Rounding out the superb cast is Claude Rains as Alexander Sebastian who receives about as much screen time as both Grant and Bergman in NOTORIOUS. Rains is perfect as Sebastian, the childish, petulant, and very jealous beau of Alicia. Sebastian is the villain of the film yet he's extremely sympathetic. He's not as good looking as Devlin yet he gets the girl ... temporarily. He's small in stature, like a little boy, which plays wonderfully when he sits at the foot of his mother's bed to tell her he has married an American spy. He behaves like a child when he sees Devlin and Alicia together at the horse track, behaving immaturely afterward. "I'd like to be convinced. Would you maybe care to convince me, Alicia, that Mr. Devlin means nothing to you?" Rains and Bergman were part of the famous cast of CASABLANCA (1942). Rains proves once again what a fantastic supporting actor he is. I wish he had done more films with Hitchcock.
Two others key supporting actors to acknowledge in NOTORIOUS are Louis Calhern as Devlin's boss Captain Prescott and Leopoldine Konstantine as Alex's mother Madame Sebastian. Interestingly, both play parental roles although only one is an actual parent. Prescott is a father figure to Devlin, sending him out to woo Alicia and reel her in, reminding him that duty calls over feelings. Calhern does a great job with his eyes, no words, recognizing Devlin is in love with Alicia just by glancing at the champagne bottle Devlin leaves in his office after learning Alicia's role in the mission.

▸ **INFORMATION PROVIDED**:

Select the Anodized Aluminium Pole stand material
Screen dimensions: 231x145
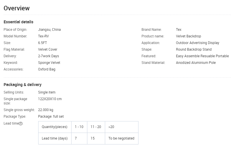click(196, 63)
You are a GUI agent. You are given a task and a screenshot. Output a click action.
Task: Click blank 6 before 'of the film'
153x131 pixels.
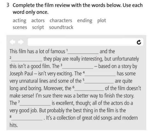tap(89, 88)
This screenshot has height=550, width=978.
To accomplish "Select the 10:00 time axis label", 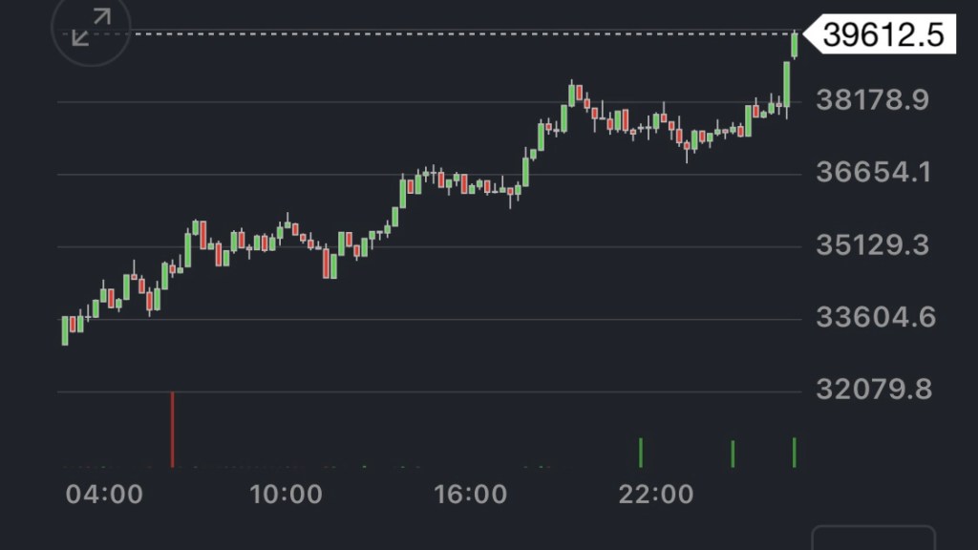I will pos(286,494).
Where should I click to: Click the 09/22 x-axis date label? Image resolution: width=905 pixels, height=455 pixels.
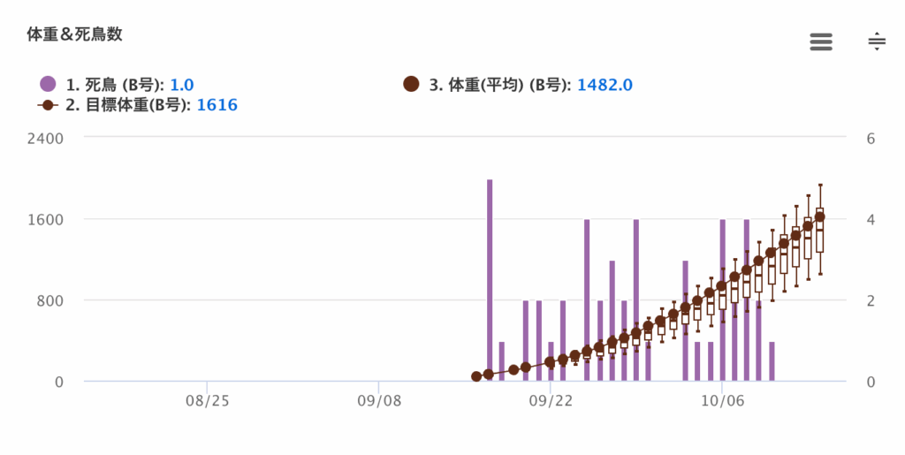(x=551, y=401)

▸ **WHAT YOU NEED TO DO**: Continue the review of the supporting cast in NOTORIOUS from its last sentence.

▸ **WRITTEN REPLY**:
According to the Internet Movie Data Base, NOTORIOUS is the only American role the Austrian born Konstantine would play as Alex's domineering mother. She is scary in every scene she's in, her senses on full alert as Alicia weaves her way into her son Alex's life. She doesn't trust Alicia and as a Nazi on the run, who can blame her. She's like a black widow spider, watching her web of Germans as Dr. Andersen experiments with uranium to create something dangerous. But she's the good mother, doting yet reprimanding Alexander like a mother should and when she learns Alicia is a spy, she assists her son in slowly poisoning her daughter-in-law.
NOTORIOUS is the beginning of what I like to call Hitchcock's sophisticated section of filmmaking. Whether it was spies or murderers, his characters dressed to the nines, drank the best wines and champagne, and lived or traveled to exotic locations like Rio, New York, or the French Rivera. NOTORIOUS boasts Hitchcock at his most confident both with his filmmaking and with his actors and story.